Last month, my final intro school visit was to Chalfonts Community College, where I met with year groups 10-13. Chalfonts runs a GCSE Digital Art course along side the traditional art and design and graphics courses. It will be interesting to see how all these students relate to the virtual residency project.

My afternoon began with an introduction talk with year 12, about my work and use of processes. This incorporated student and staff questions. On discussions of light activated work, (fabric imagery I back light and photograph), one student inquired about using photo sensitive paper to make abstract marks onto, literally, drawing with light, which was a highly relevant connection to make between my own process and that of the student's. I look froward to seeing those experiments.

I also met with year 10 and a group of year 13s soon to be deciding on art college applications. It was encouraging to see the number of students thinking about taking art into higher education.
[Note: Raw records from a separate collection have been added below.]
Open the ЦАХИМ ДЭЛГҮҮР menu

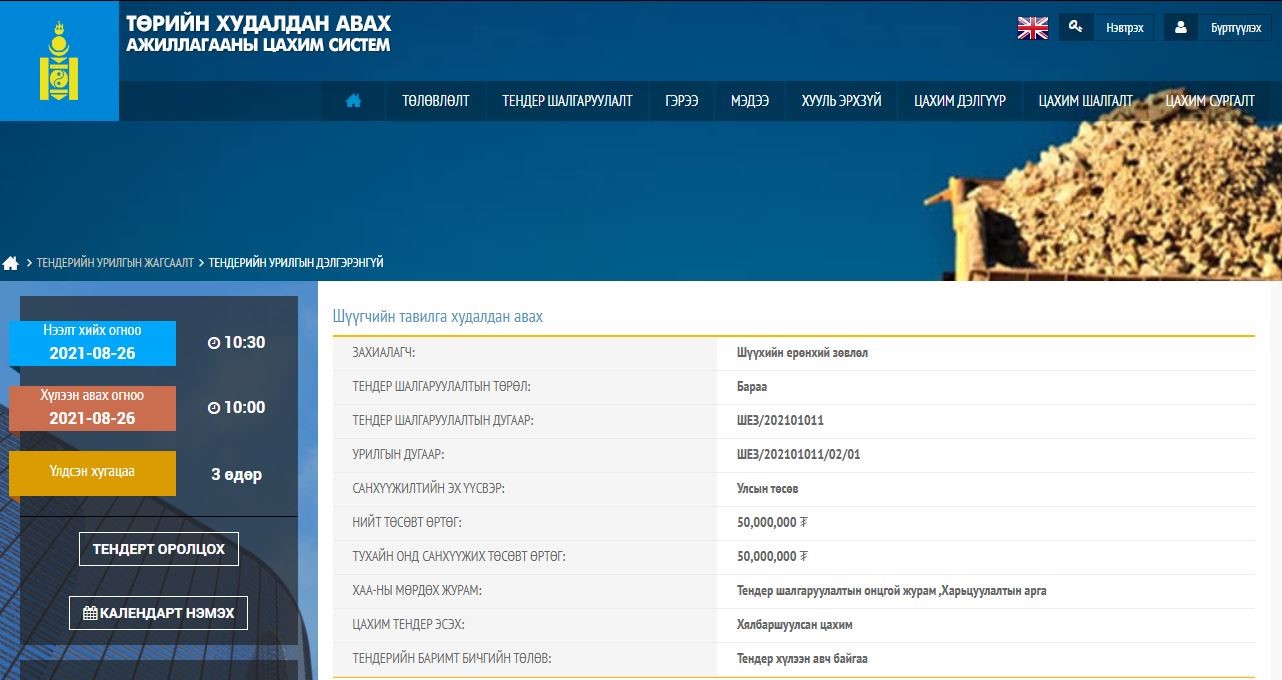click(x=959, y=101)
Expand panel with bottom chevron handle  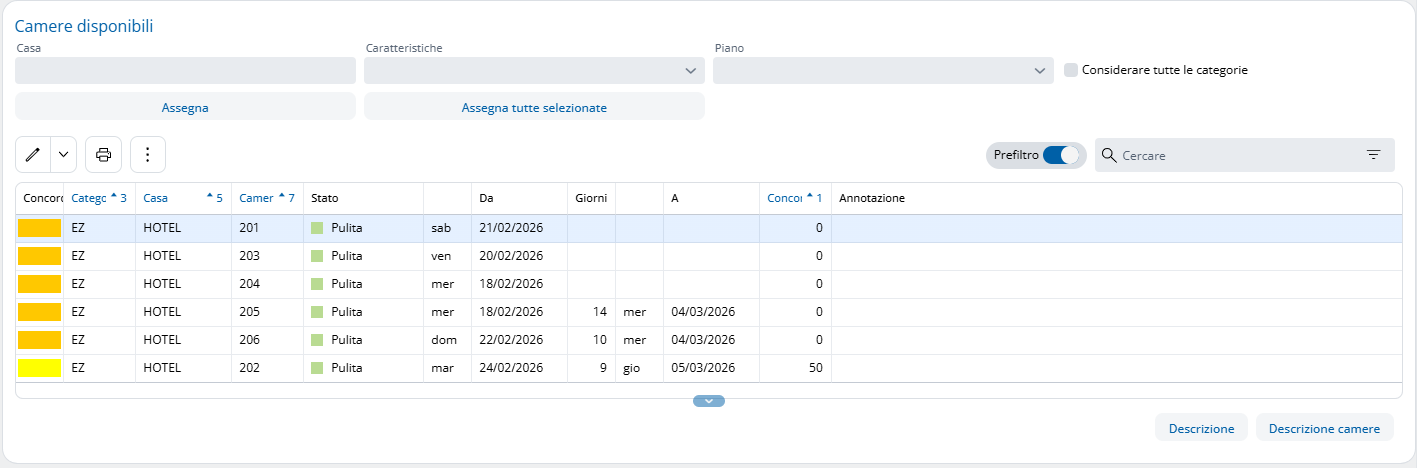tap(708, 401)
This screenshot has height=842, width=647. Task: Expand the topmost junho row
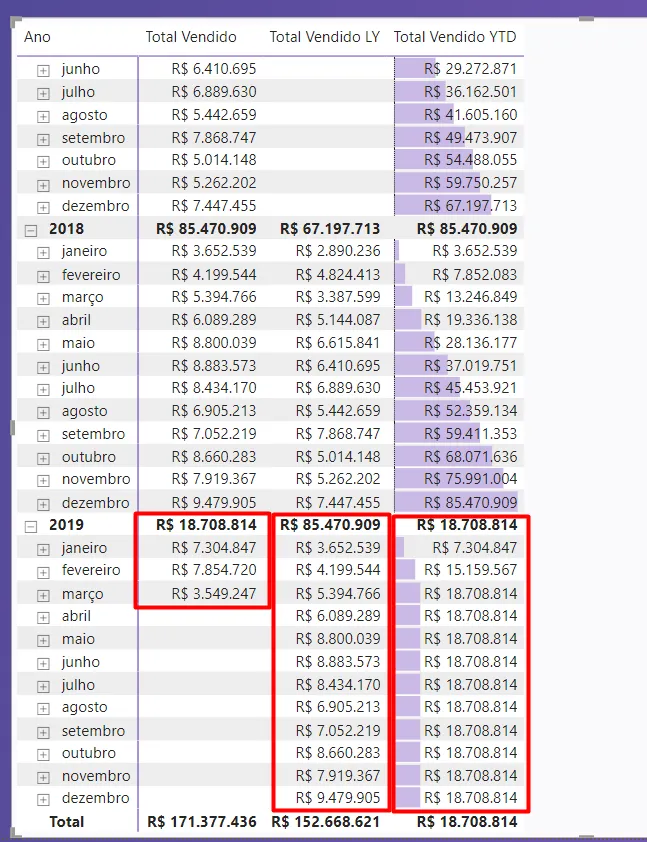(43, 70)
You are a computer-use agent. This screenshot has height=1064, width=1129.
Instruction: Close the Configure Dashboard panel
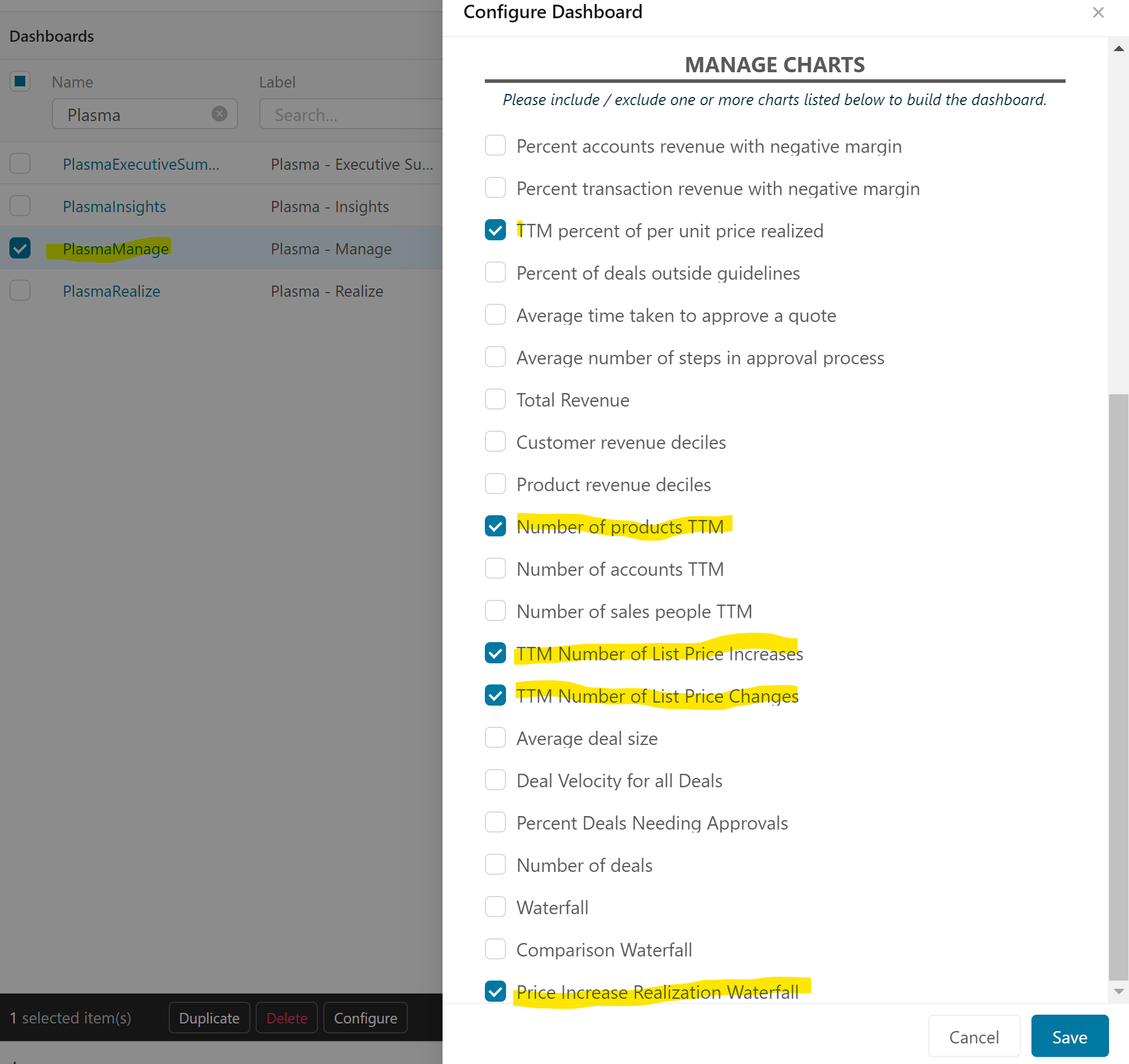point(1098,12)
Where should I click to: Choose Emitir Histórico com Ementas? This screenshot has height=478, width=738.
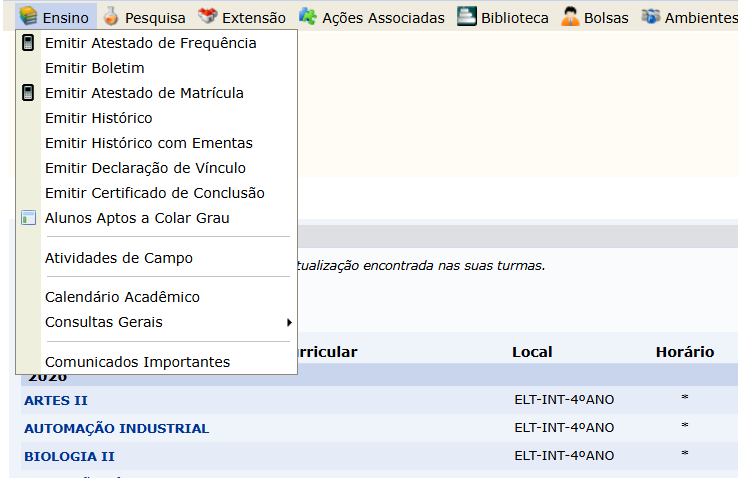point(149,143)
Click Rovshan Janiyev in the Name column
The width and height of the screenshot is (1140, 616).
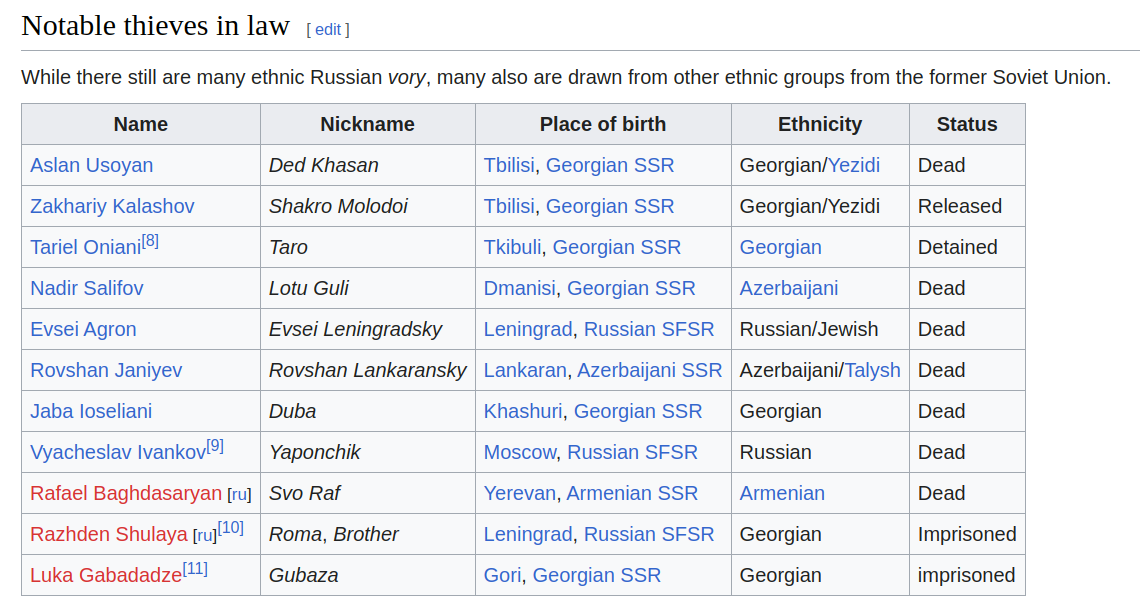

Activities carried on after school, with an open to all art group. The session on this day was to try out some experimental digital photography. I demonstrated some light installation ideas with which to take photographs and offered a selection of fabric, plastic and lights. I encouraged students to prepare their surfaces (to be used as filters) before taking photographs, for example, cutting into acetate sheets, painting onto plastic folders and melting wax onto fabric. These surfaces would then be placed with objects and further layers to be photographed with back lighting. By preparing surfaces by hand to as a first step, students will beable sure of achieving unique and personal imagery, not to mention extraordinary results. It was a very inclusive activity, with staff and students experimenting together in creating the imagery.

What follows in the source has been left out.